Tiny House Life: Eliminating Excess for a Different Lifestyle

tiny house

The tiny house movement began long before the pandemic, as early as the 70s. Today, a tiny house measures around 400 square feet or 37 square meters or less, with an average height of eight feet. They are built like houses with all the customizations that the owners need. Most are built on trailers, some are made from container vans, and others are built on foundations. Those who build their tiny houses with wheels usually intend to travel around the country with them.

Affordability of Tiny Homes

During the pandemic, the steep increase in rent and the price of houses in the market has led more people to consider tiny house living. In May 2021, the price of a typical home reached $278,148, which is 13.2 percent higher than the previous year. In April 2021, single-family home rents increased by 5.3 percent from April 2020.
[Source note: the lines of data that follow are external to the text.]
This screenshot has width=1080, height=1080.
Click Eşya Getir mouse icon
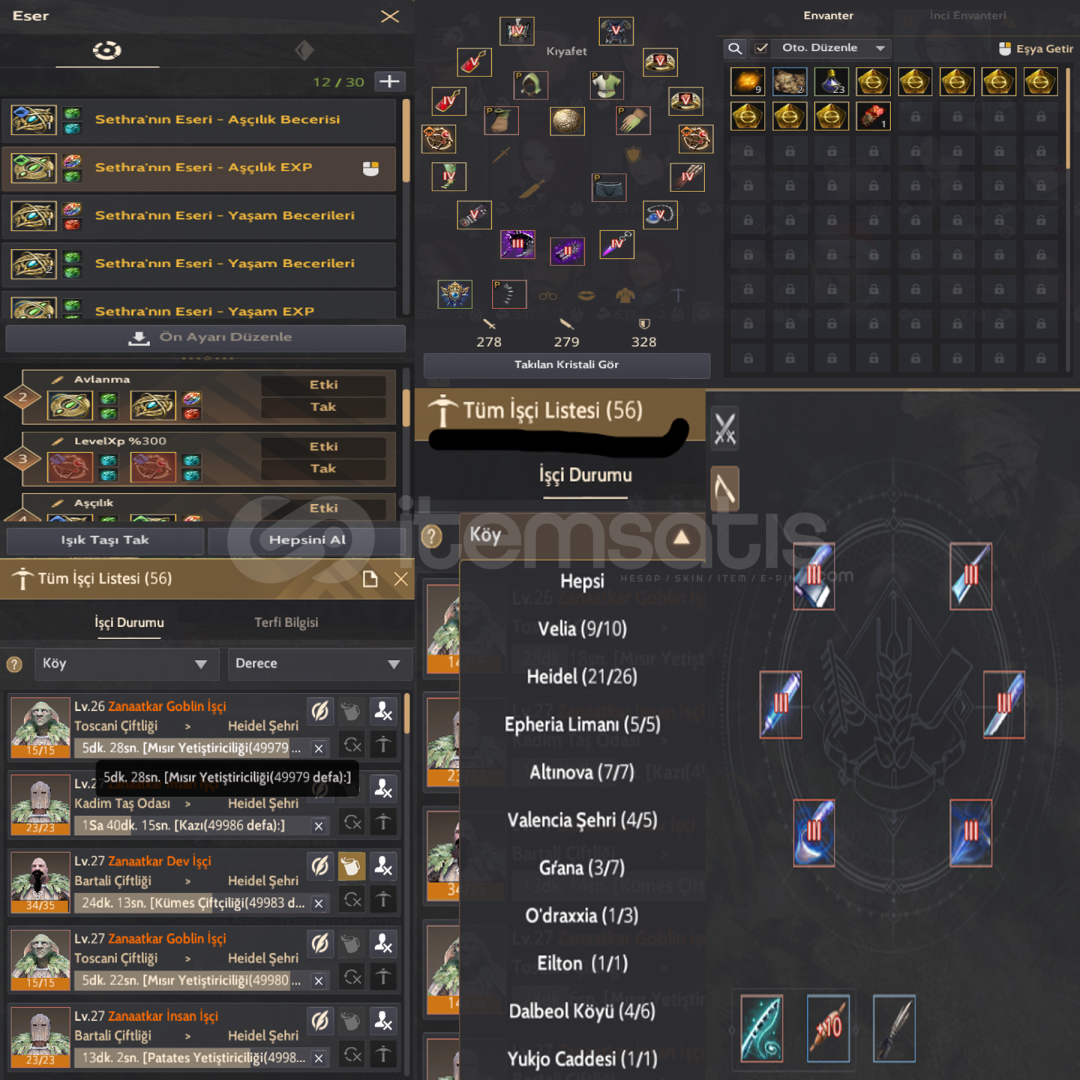1005,48
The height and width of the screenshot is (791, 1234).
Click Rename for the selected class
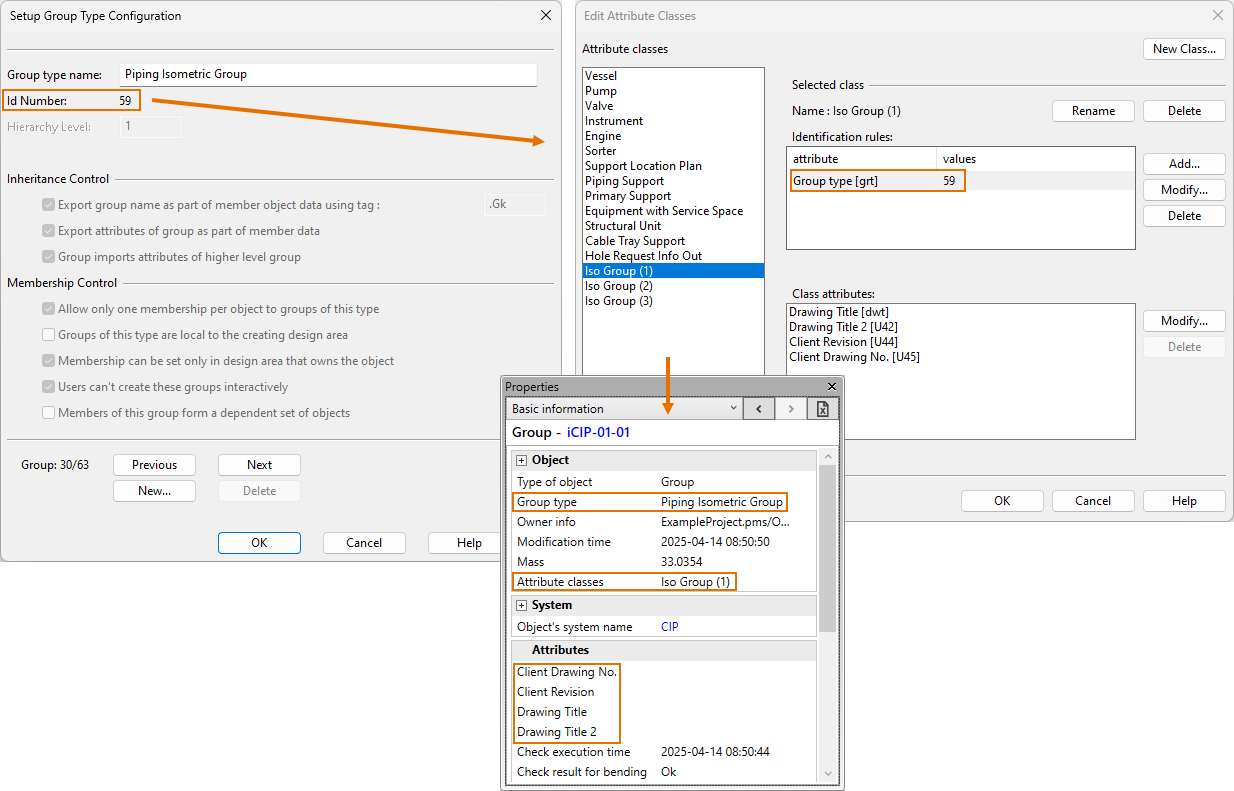pyautogui.click(x=1093, y=111)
Prices of tiny homes have also increased, but they are still more affordable, with an average cost of about $60,000. DIY tiny houses can cost as low as $8,000, while more luxurious builds can cost up to $180,000. There are further savings from energy costs because it is much cheaper to heat or cool a tiny space. Some owners install solar panels for even more energy savings.
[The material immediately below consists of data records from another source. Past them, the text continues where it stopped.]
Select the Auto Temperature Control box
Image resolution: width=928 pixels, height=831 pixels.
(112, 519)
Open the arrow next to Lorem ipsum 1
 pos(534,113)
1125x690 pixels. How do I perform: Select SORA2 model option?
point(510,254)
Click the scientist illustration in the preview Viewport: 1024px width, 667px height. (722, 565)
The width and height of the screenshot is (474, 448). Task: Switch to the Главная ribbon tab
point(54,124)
For people who cannot afford a big mortgage or do not want to keep on paying rent, it is a viable option. A study found that during the pandemic, 56 percent of respondents in the U.S. stated that they would move into a tiny house. Among first-time home buyers, 86 percent chose a tiny house as their first home.

Streamlining and Eliminating Excess

Because of the size of a tiny house, owners have no choice but to pare down their belongings. Whatever they keep must be well-thought-out, ideally serve multiple functions, and be of the best quality to last long. Thrift is, after all, a large part of the tiny house movement.
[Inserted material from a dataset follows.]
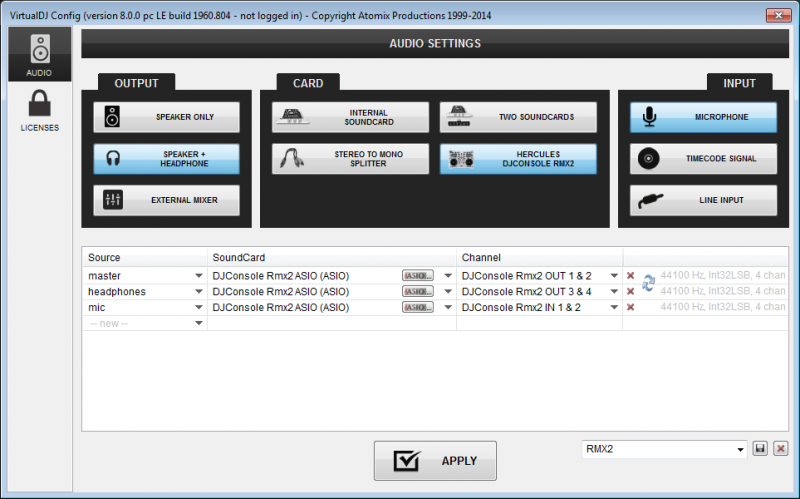
Task: Delete the master row with red X
Action: tap(630, 276)
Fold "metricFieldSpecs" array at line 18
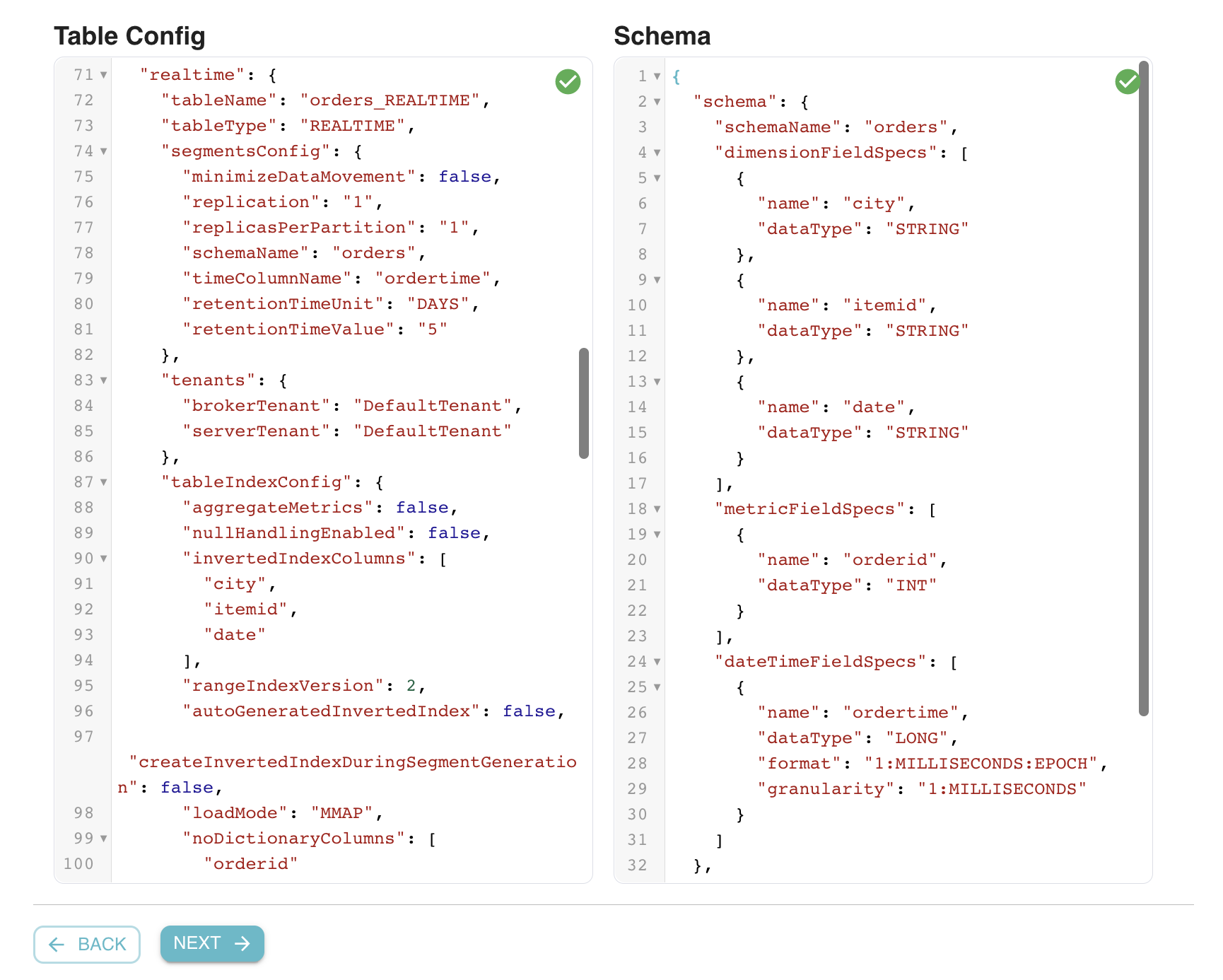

For instance, a kitchen in a tiny house can have a small oven and stove but only a pot and a grill pan. Both have to be fit for use in the oven and on the stove. Many dishes and meals can come from these two items alone.

Clothes and shoes must also be kept to the essentials since closet space is limited. People who choose to live in tiny houses must have a minimalist mindset and turn their backs on mindless consumerism. The space also naturally leads to a more contemplative, mindful, and intentional lifestyle. Owners of tiny houses carefully consider and value every item and provide it a specific place. Hence, there is no clutter. They use every inch of space wisely.

tiny wooden mobile home

Legal Standing in the U.S.

In some parts of the U.S., zoning laws do not recognize tiny houses and, therefore, do not allow them on private property even with the property owner’s consent. California, however, mandated in January 2020 that cities and counties must promote and incentivize the building of accessory dwelling units (ADU) as low-rent options for low-to-moderate-income households.

The state legally recognized tiny houses as ADUs, thereby permitting them to park on a zoned property. Tiny houses, however, must have a minimum of 100 square feet of inside living space on their first floor. There are also separate requirements for tiny houses with wheels and those without wheels on a concrete foundation.

Other states have varying laws. Tiny houses are allowed in Maine, but they must be less than 400 square feet with adequate sleeping accommodations for all their occupants. In Colorado, certain cities and towns are open to tiny houses and do not set a specific size for them. Most areas in Nevada allow tiny houses, but they must have a minimum of 200 square feet of interior space.

In South Dakota, a tiny house for a single occupant must not be less than 190 square feet, with 50 square feet more for every additional occupant. In North Carolina, a tiny house with a single occupant must be not less than 150 square feet, with 100 square feet more for every additional occupant.

In Florida, five cities have no minimum size requirements for tiny houses. These are Longwood, Oviedo, Casselberry, Winterpark, and Orlando. St. Petersburg requires a tiny house to be between 375 to 750 square feet. Orange County has a minimum requirement of 400 square feet. Dixie County and Pasco County have a minimum requirement of 450 square feet. Other areas allow tiny houses but require them to be larger than usual.

Downsize to the Right Size

Downsizing to a tiny house is not a downgrade but rather a move to the right size for the owners. For some, it may have been for financial reasons at first. But inevitably, the move leads to a complete shift in perspective and lifestyle.